The flap comes just days before Congress returns for a five-week lame duck session, and will put other key Republicans in the spotlight as talks about a massive federal deficit-reduction plan begin in earnest.
“Gang of Six” member Sen. Saxby Chambliss, R-Ga., told a television station in his home state he has a “fundamental disagreement” with the Norquist-created pledge to never support federal tax hikes that most congressional Republicans have made.
Taking aim at Americans for Tax Reform head Grover Norquist, Chambliss bluntly said: “I care more about my country than I do about a 20-year-old pledge.
“If we do it his way, then we’ll continue in debt, and I just have a disagreement with him about that,” Chambliss said. “But I don’t worry about that because I care too much about my country. I care a lot more about it than I do Grover Norquist.”
Those remarks brought a lengthy response from Norquist in a statement released Nov. 23.
“Chambliss promised the people of Georgia he would go to Washington and reform government rather than raise taxes to pay for bigger government. He made that commitment in writing to the people of Georgia,” Norquist said.
“If he plans to vote for higher taxes to pay for Obama-sized government he should address the people of Georgia and let them know that he plans to break his promise to them.”
Norquist notes he has endorsed only one plan “that brings the budget [into] balance and pays down the debt without any tax hikes,” — the 2013 House GOP spending plan written by House Budget Committee Chairman Paul Ryan of Wisconsin, the 2012 Republican vice presidential nominee.

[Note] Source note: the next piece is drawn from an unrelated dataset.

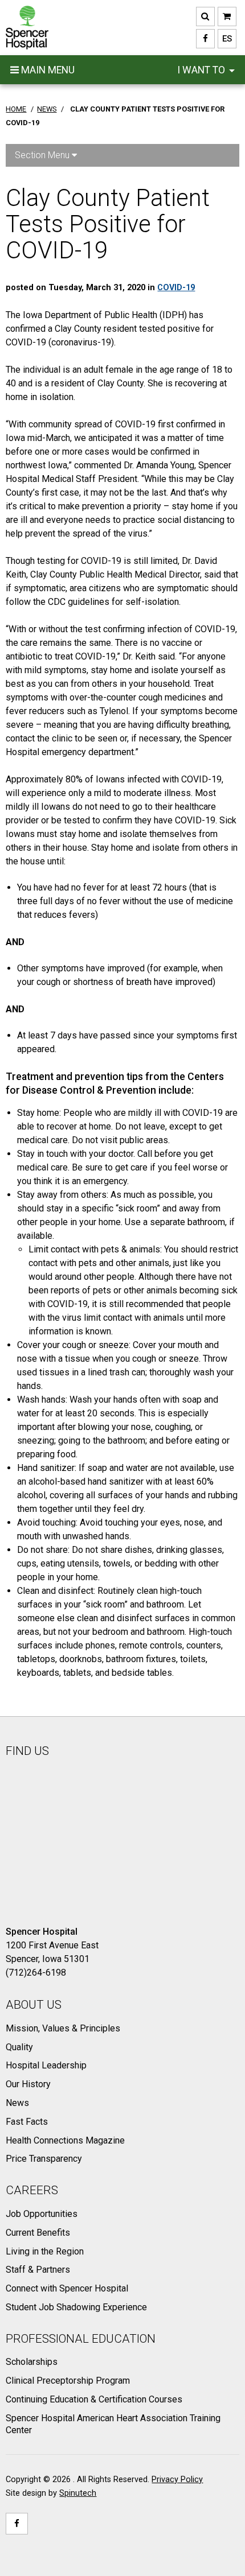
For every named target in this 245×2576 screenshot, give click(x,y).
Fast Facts (27, 2121)
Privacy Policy (177, 2479)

“Sen. Chambliss voted for the Ryan plan,” Norquist said. “I miss his point in trying to attack me.”
During coming talks about a deficit-reduction plan, lawmakers and President Barack Obama will attempt to find a way to avoid a cliff that could sink the U.S. economy if tax cuts are allowed to expire and twin $500 billion cuts to planned domestic and defense spending kick in Jan. 2.
Economists say a new recession would be sparked if twin $500 billion cuts to planned federal defense and domestic spending occur, and tax cuts are allowed to expire might require breaking the no-tax hikes pledge many Republicans have made. Pentagon officials and conservative lawmakers say the defense cuts would create a “hollow force,” weaken the U.S. defense industrial base and hinder national security.

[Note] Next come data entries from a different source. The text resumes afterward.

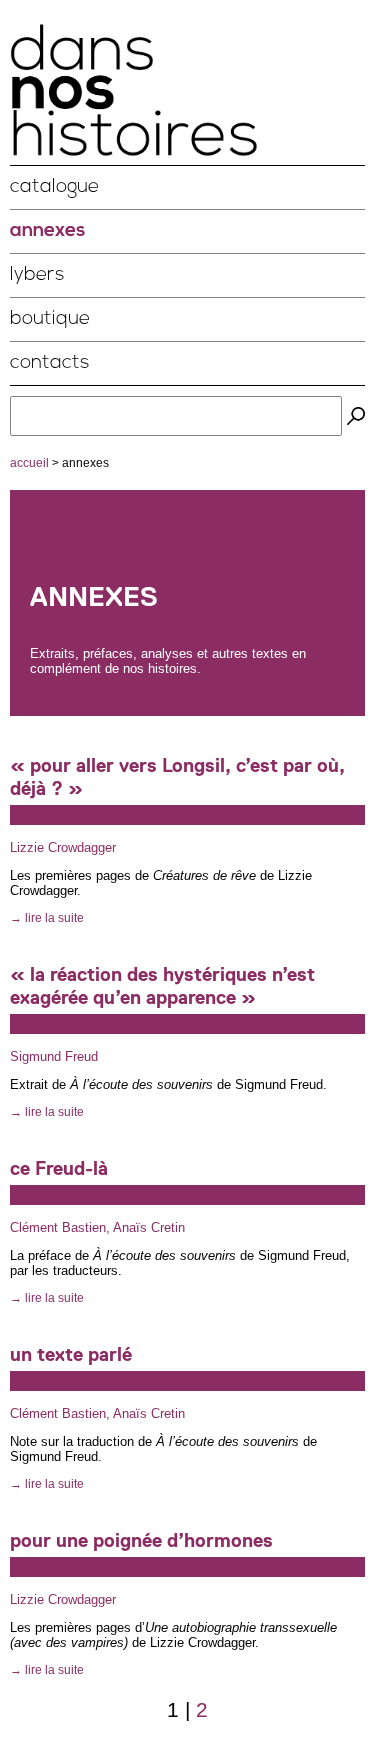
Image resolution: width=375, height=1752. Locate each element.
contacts (50, 363)
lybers (37, 275)
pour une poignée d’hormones (141, 1540)
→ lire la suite (47, 918)
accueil (29, 463)
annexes (47, 231)
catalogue (54, 187)
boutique (50, 319)
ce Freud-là (59, 1168)
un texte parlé (71, 1354)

The Norquist-Chambliss row is the latest piece of evidence about a simmering internal battle within the Republican Party about whether it should bend enough on revenues to strike a deal with Obama and congressional Democrats. Some political pundits warn if congressional Republicans stand firm on the Norquist pledge and drive the nation over the fiscal cliff, voters could punish the party in the 2014 midterm elections.
As lawmakers return for the lame duck session, and a new Congress prepares to begin work in January, a major issue will be whether Republican lawmakers will accept enough revenues to appease enough Democrats and Obama. That means the Norquist pledge will be front-and-center for months to come.